Nyalandu pursued secondary and primary education in Tanzania. He went to Kibaha Boys' Secondary School and to Ilboru Secondary School. In all these levels he obtained Division One (First Class) in the National Examination. Nyalandu pursued his primary education at Pohama Primary School in his home village in Singida.

Prior to joining party politics, Nyalandu worked as an international affairs and development advisor for the Equal Opportunity Trust Fund, Tanzania from 1999 to 2000. This fund was established and run by Anna Mkapa, the wife of the former president of the United Republic of Tanzania. Before that, Nyalandu served as operations banker at Northwest Bank in Minneapolis from 1998 to 1999.

==Non-political leadership and governance experience==
In April 2015, Nyalandu was appointed vice chair of the New International Executive Board of Directors of Africa Travel Association (ATA), a New York-based trade association promoting travel and tourism to Africa and strengthening intra-Africa partnerships.

Nyalandu has previously served in a number of organizations' boards including chairing the Finance Committee of the Board of Trustees of Tanzania National Parks Authority (TANAPA) from 2007 to 2010.

Nyalandu was also a student leader, known for his role as the national president of Tanzania Christian Students Fellowship (TCSF), commonly known as UKWATA in Tanzania, from 1991 to 1993.

==Political career==
Nyalandu was first elected as Member of Parliament for Singida North constituency in November 2000 and was re-elected in 2005 and 2010. He represented the constituency for three consecutive terms.

During his tenure in Parliament, Nyalandu was involved in development initiatives within Singida North, including projects related to access to clean water, improvements to secondary school science laboratories, and community-based development activities involving both Christian and Muslim religious leaders.

In Parliament, he served on several committees, including the Foreign Affairs Committee and the Public Accounts Committee, on which he served for five years each. He also served as chair of the Tanzanian–Turkish Parliamentary Friendship Group and the Tanzania Young Parliamentarians Association.

===Minister===

As Minister of Natural Resources and Tourism, Nyalandu participated in national and international efforts to address elephant poaching and illegal wildlife trade.
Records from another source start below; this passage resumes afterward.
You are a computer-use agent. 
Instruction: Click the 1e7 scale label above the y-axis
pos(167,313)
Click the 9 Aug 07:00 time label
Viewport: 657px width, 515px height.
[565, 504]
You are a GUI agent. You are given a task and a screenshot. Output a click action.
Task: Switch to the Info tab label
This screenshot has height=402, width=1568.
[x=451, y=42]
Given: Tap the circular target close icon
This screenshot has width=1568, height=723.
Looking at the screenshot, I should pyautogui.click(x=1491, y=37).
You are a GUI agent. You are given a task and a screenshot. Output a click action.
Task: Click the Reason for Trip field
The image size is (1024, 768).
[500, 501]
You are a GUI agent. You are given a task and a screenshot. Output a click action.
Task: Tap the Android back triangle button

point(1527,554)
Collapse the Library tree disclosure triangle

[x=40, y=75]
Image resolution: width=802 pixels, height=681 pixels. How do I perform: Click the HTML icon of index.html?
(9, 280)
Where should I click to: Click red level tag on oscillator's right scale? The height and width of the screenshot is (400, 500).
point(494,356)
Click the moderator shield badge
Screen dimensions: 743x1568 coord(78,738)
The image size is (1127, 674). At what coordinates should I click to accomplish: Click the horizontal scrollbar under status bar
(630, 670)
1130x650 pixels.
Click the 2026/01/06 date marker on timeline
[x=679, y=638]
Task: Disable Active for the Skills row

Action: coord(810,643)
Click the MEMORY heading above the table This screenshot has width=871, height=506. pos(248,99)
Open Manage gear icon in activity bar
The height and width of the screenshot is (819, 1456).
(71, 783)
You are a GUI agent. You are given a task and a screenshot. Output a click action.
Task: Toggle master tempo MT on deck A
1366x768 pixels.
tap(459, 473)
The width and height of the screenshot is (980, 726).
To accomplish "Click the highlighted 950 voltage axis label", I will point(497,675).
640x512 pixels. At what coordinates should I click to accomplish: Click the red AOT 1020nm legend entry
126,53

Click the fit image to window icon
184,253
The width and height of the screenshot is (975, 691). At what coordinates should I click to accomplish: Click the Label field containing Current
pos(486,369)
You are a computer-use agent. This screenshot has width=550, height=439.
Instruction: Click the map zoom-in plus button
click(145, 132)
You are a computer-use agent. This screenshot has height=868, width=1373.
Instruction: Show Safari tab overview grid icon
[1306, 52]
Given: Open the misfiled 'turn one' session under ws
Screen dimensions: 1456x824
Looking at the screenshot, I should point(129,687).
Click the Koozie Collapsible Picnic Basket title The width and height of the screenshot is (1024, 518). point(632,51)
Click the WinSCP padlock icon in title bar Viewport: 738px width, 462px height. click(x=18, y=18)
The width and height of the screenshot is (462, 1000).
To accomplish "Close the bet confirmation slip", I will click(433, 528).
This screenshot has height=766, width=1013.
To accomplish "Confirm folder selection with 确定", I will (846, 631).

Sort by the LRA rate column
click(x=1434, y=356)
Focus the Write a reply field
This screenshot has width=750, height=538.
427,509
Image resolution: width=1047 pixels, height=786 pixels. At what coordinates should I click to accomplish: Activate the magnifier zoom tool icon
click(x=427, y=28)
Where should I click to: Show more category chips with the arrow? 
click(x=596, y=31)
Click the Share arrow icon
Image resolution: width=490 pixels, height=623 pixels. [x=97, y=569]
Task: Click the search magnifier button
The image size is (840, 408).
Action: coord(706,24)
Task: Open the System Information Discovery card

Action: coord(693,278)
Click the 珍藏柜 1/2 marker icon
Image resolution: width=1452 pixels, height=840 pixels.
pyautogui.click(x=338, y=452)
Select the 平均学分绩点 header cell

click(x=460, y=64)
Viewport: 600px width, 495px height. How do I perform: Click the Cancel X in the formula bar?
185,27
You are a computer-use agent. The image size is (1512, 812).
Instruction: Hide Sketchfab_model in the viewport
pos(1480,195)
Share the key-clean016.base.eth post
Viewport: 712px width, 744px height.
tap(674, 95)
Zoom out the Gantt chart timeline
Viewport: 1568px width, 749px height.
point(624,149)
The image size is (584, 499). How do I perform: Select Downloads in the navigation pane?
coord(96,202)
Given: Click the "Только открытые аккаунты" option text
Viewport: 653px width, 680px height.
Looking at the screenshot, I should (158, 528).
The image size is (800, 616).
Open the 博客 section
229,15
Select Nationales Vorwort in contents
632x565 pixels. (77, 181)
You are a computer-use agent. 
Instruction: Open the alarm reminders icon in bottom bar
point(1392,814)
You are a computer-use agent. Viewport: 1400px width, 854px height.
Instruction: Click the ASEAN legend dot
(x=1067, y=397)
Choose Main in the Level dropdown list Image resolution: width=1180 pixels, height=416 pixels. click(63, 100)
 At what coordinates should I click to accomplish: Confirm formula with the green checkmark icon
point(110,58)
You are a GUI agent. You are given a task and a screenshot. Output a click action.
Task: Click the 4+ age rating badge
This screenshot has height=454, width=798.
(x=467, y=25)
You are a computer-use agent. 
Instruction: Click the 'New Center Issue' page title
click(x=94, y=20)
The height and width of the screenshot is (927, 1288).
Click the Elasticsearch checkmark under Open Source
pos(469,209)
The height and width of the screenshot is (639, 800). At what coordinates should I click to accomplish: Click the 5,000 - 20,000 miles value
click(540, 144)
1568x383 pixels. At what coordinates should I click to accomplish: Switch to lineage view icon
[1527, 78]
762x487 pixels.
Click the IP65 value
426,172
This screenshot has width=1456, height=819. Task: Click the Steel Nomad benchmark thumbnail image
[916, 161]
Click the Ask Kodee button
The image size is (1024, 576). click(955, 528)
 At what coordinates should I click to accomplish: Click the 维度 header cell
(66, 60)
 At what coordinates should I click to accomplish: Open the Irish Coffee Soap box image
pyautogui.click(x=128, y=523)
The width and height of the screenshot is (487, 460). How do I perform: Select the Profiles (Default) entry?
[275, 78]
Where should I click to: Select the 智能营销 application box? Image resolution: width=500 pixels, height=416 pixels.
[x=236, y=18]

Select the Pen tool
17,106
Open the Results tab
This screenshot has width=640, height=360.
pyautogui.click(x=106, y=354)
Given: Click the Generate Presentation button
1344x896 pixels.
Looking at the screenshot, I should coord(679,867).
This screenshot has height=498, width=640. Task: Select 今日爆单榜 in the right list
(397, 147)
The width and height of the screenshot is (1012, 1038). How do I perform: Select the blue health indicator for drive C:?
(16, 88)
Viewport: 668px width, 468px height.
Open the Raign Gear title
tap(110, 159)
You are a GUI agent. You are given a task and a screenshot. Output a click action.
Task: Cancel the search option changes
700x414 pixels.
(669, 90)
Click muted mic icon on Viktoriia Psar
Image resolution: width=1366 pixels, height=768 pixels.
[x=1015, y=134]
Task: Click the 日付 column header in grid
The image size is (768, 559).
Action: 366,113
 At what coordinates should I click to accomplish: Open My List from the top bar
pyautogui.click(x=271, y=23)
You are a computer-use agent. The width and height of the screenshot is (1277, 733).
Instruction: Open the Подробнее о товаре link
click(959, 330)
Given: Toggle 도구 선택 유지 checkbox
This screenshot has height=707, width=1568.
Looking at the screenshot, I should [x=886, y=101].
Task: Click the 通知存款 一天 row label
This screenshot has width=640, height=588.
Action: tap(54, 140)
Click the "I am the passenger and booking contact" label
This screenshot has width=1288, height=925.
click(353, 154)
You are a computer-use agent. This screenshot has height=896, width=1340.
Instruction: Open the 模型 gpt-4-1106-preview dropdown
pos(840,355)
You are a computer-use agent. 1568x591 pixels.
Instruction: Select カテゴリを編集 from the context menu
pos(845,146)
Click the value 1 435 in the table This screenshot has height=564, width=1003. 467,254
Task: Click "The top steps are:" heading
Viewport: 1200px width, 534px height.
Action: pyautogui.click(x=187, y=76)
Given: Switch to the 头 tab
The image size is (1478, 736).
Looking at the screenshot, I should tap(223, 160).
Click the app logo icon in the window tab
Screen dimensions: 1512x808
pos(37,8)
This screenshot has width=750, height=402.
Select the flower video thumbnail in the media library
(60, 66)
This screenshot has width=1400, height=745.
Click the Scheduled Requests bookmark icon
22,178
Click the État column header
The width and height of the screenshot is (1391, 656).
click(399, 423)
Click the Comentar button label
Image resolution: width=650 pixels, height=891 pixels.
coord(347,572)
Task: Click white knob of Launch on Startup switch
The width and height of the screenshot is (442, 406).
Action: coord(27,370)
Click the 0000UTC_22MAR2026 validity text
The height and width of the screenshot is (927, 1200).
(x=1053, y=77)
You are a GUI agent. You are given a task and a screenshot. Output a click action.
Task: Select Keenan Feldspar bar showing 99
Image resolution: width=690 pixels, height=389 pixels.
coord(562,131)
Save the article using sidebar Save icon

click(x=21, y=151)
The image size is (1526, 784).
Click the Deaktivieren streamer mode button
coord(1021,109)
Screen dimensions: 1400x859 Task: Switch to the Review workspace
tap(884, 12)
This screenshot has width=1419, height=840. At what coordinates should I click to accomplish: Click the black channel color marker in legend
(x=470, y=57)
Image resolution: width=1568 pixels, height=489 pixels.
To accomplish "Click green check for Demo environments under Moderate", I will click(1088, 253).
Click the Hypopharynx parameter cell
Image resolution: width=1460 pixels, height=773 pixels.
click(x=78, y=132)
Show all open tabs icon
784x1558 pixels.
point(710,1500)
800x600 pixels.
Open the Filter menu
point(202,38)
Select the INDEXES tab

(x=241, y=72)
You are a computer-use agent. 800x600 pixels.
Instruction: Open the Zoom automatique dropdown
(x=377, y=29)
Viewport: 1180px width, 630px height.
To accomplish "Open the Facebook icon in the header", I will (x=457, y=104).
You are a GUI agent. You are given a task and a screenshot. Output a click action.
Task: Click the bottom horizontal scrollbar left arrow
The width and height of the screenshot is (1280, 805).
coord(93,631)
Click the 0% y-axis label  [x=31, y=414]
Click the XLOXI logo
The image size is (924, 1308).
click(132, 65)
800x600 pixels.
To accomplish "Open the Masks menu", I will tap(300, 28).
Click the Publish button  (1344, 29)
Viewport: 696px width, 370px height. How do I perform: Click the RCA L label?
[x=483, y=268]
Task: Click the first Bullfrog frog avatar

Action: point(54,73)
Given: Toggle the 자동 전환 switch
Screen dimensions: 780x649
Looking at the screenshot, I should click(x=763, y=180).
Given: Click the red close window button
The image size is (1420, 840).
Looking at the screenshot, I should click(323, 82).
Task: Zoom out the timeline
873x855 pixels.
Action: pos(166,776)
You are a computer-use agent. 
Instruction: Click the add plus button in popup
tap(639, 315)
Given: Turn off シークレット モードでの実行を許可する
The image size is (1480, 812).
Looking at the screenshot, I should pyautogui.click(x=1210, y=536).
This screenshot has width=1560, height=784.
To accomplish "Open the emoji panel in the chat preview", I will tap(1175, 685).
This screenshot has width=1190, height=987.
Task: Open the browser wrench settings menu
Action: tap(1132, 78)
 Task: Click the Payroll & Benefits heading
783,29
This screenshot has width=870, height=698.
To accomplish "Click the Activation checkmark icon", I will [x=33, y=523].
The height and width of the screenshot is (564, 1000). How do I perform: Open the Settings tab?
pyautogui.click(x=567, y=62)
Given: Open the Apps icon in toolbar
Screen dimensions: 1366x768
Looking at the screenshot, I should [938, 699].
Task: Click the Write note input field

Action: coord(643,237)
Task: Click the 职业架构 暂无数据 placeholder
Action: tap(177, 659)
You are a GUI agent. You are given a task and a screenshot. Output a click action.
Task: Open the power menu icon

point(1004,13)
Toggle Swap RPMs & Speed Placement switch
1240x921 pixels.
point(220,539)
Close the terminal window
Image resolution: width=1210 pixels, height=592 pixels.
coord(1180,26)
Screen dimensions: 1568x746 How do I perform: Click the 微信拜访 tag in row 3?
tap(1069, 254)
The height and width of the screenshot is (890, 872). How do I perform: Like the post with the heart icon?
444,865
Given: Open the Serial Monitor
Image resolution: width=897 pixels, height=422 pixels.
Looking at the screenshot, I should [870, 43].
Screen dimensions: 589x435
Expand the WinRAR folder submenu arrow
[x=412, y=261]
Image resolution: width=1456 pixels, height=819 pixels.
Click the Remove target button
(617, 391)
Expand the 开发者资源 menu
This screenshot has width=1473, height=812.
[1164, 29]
During his tenure, Tanzania held significant ivory stockpiles, and the ministry engaged with international partners on issues related to ivory management and monitoring.

In May 2014, Nyalandu convened a conference in Tanzania that brought together international development partners and governments, including representatives from the United Kingdom, United States, European Union, World Bank, UNDP, Global Environment Facility, African Development Bank, East African Community, and several ivory consumer countries. The meeting followed the February 2014 Illegal Wildlife Trade Conference held in London and focused on implementation of agreed measures to combat wildlife trafficking.

As minister, Nyalandu also represented Tanzania in international tourism and investment forums. In 2014, Tanzania was selected to host the Africa Hotel Investment Forum for the first time, scheduled to take place in 2015.

During his tenure, the Tanzania Wildlife Authority (TAWA) was established as an autonomous government agency responsible for wildlife management in protected areas outside national parks.

In July 2014, the Ministry of Natural Resources and Tourism revoked the hunting licenses and permits of a company accused of violating hunting regulations. While serving as Deputy Minister for Industry and Trade, Nyalandu also announced measures restricting foreign nationals from operating as vendors in local markets in Dar es Salaam.

===2015 presidential campaign===

On 28 December 2014, he announced his intention to run for the presidency in the 2015 election and joined opposition party CHADEMA which he had unsuccessful Presidential bid against Edward Lowassa as party candidate bearer.

==Personal life==

He is married to Faraja Nyalandu (née Kotta), the winner of Miss Tanzania in 2004. They have two children, Sarah and Christopher. Nyalandu is a Christian.